Write out each entry once more so that it matches the original exactly.

Collected data entries:
[Start of section]

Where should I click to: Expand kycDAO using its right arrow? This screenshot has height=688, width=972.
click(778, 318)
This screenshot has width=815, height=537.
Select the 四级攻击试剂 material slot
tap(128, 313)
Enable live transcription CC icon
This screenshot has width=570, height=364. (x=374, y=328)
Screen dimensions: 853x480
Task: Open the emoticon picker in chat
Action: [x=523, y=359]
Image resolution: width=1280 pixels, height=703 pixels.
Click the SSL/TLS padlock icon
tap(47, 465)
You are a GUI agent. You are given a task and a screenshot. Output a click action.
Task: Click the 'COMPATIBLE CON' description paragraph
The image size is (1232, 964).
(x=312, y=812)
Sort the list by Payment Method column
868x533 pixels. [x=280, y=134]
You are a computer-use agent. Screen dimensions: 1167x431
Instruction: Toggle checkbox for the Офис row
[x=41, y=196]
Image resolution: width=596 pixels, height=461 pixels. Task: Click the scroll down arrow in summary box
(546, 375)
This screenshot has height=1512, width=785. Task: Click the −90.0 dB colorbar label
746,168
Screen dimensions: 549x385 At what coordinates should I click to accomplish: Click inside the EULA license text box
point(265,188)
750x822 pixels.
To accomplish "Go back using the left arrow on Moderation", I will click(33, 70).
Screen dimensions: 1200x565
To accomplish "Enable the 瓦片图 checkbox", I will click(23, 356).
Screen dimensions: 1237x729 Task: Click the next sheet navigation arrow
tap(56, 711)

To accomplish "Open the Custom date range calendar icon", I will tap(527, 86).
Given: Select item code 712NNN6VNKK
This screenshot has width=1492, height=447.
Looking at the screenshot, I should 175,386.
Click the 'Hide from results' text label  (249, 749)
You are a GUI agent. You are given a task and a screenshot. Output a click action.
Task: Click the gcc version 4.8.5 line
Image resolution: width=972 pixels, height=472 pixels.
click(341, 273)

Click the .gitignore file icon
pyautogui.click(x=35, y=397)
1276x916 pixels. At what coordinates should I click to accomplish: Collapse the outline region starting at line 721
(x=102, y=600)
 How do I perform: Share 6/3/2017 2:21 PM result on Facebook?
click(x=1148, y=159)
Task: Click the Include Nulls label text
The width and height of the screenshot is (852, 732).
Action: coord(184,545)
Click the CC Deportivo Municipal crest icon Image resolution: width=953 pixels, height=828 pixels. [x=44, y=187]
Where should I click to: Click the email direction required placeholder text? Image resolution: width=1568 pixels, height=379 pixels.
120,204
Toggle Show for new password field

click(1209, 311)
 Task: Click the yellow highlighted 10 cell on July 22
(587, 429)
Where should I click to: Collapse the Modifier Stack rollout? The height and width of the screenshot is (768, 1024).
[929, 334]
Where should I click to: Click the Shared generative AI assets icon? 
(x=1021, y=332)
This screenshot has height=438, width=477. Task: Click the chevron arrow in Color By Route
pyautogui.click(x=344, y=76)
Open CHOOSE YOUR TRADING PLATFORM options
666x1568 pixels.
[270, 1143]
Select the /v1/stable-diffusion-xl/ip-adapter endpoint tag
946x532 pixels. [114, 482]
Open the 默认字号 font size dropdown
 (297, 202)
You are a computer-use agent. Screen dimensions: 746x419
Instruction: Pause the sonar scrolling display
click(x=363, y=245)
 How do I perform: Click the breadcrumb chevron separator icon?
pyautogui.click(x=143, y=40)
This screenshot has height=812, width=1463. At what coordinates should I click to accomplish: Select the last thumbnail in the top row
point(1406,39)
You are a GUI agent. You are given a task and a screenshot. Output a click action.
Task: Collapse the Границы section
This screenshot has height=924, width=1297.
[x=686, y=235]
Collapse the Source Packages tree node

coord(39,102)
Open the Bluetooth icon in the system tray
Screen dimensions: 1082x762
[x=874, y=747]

[End of section]

> _Solution to this task_
Where should I click to: Expand kycDAO using its right arrow? This screenshot has height=688, width=972.
click(778, 318)
This screenshot has width=815, height=537.
Select the 四级攻击试剂 material slot
tap(128, 313)
Enable live transcription CC icon
This screenshot has width=570, height=364. (x=374, y=328)
Screen dimensions: 853x480
Task: Open the emoticon picker in chat
Action: [x=523, y=359]
Image resolution: width=1280 pixels, height=703 pixels.
Click the SSL/TLS padlock icon
tap(47, 465)
You are a GUI agent. You are given a task and a screenshot. Output a click action.
Task: Click the 'COMPATIBLE CON' description paragraph
The image size is (1232, 964).
(x=312, y=812)
Sort the list by Payment Method column
868x533 pixels. [x=280, y=134]
You are a computer-use agent. Screen dimensions: 1167x431
Instruction: Toggle checkbox for the Офис row
[x=41, y=196]
Image resolution: width=596 pixels, height=461 pixels. Task: Click the scroll down arrow in summary box
(546, 375)
This screenshot has height=1512, width=785. Task: Click the −90.0 dB colorbar label
746,168
Screen dimensions: 549x385 At what coordinates should I click to accomplish: Click inside the EULA license text box
point(265,188)
750x822 pixels.
To accomplish "Go back using the left arrow on Moderation", I will click(33, 70).
Screen dimensions: 1200x565
To accomplish "Enable the 瓦片图 checkbox", I will click(23, 356).
Screen dimensions: 1237x729 Task: Click the next sheet navigation arrow
tap(56, 711)

To accomplish "Open the Custom date range calendar icon", I will tap(527, 86).
Given: Select item code 712NNN6VNKK
This screenshot has width=1492, height=447.
Looking at the screenshot, I should 175,386.
Click the 'Hide from results' text label  (249, 749)
You are a GUI agent. You are given a task and a screenshot. Output a click action.
Task: Click the gcc version 4.8.5 line
Image resolution: width=972 pixels, height=472 pixels.
click(341, 273)

Click the .gitignore file icon
pyautogui.click(x=35, y=397)
1276x916 pixels. At what coordinates should I click to accomplish: Collapse the outline region starting at line 721
(x=102, y=600)
 How do I perform: Share 6/3/2017 2:21 PM result on Facebook?
click(x=1148, y=159)
Task: Click the Include Nulls label text
The width and height of the screenshot is (852, 732).
Action: coord(184,545)
Click the CC Deportivo Municipal crest icon Image resolution: width=953 pixels, height=828 pixels. [x=44, y=187]
Where should I click to: Click the email direction required placeholder text? Image resolution: width=1568 pixels, height=379 pixels.
120,204
Toggle Show for new password field

click(1209, 311)
 Task: Click the yellow highlighted 10 cell on July 22
(587, 429)
Where should I click to: Collapse the Modifier Stack rollout? The height and width of the screenshot is (768, 1024).
[929, 334]
Where should I click to: Click the Shared generative AI assets icon? 
(x=1021, y=332)
This screenshot has height=438, width=477. Task: Click the chevron arrow in Color By Route
pyautogui.click(x=344, y=76)
Open CHOOSE YOUR TRADING PLATFORM options
666x1568 pixels.
[270, 1143]
Select the /v1/stable-diffusion-xl/ip-adapter endpoint tag
946x532 pixels. [114, 482]
Open the 默认字号 font size dropdown
 (297, 202)
You are a computer-use agent. Screen dimensions: 746x419
Instruction: Pause the sonar scrolling display
click(x=363, y=245)
 How do I perform: Click the breadcrumb chevron separator icon?
pyautogui.click(x=143, y=40)
This screenshot has height=812, width=1463. At what coordinates should I click to accomplish: Select the last thumbnail in the top row
point(1406,39)
You are a GUI agent. You are given a task and a screenshot. Output a click action.
Task: Collapse the Границы section
This screenshot has height=924, width=1297.
[x=686, y=235]
Collapse the Source Packages tree node

coord(39,102)
Open the Bluetooth icon in the system tray
Screen dimensions: 1082x762
[x=874, y=747]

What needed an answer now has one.